For HIV patients, the 2013 German-language guidelines from the Association of the Scientific Medical Societies in Germany (AWMF) apply (1). However, as these guidelines are not widely accepted internationally, and as our article is available in an English version, it seemed more appropriate in the given context to explain the international guidelines. In the guidelines of the National Comprehensive Cancer Network (NCCN), screening in HIV positive patients and homosexual men is the subject of controversial discussion, since to date, no randomized study has evaluated the effectiveness of a screening program in terms of a reduced incidence and mortality in anal carcinoma in HIV positive patients (2). The European Society for Medical Oncology (ESMO) expresses similar sentiments in its guidelines (3).

We explicitly highlighted immunosuppression as a risk factor in our article in Box 1. The effectiveness of the quadrivalent HPV vaccine given prophylactically in order to prevent anal dysplasia in men who have sex with men is unequivocally confirmed. The results of the larger study from England were presented. In addition to England, vaccination against HPV is recommended for both sexes in Canada, Austria, and Australia (4).

According to current guidelines, only the well differentiated T1 lesions of the anal margin should be treated by primary excision.
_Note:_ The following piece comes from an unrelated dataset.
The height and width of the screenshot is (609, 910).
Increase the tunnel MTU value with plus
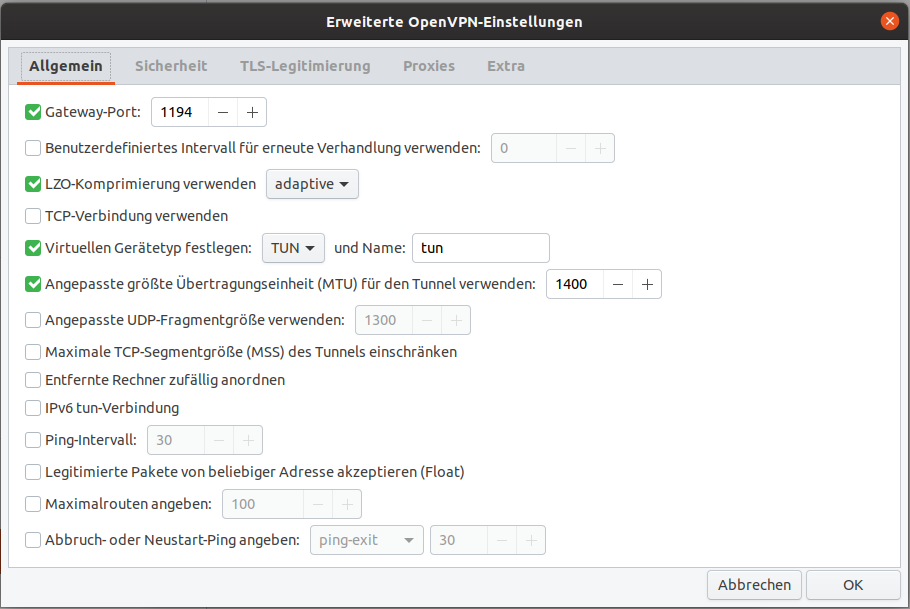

In T2 carcinomas on the anal margin (measuring 2–5 cm at their largest diameter), neoadjuvant radiochemotherapy is the preferred option because of deleterious effects of surgery on sphincter function and continence. The American Society of Colon and Rectal Surgeons (ASCRS) in its guideline recommends excision unequivocally for T1 (≤2 cm), N0, G1 anal margin carcinomas with a safety resection margin of 1 cm. The European guidelines recommend a 5 mm safety margin for adequate resection. In larger cancers of the anal margin and in tumors of the anal canal in any stage, primary local excision is contraindicated (2, 3).

In suspected recurrence, incision biopsies should—in our experience—be avoided, if possible, since only more extensive excisions would find possible diffuse or scattered/dispersed tumor islands in the case of incomplete remission or relapse. Excisions in the anal canal should also be avoided at initial diagnosis as the risk of incontinence and vastly delayed wound healing in the radiation field are is very high.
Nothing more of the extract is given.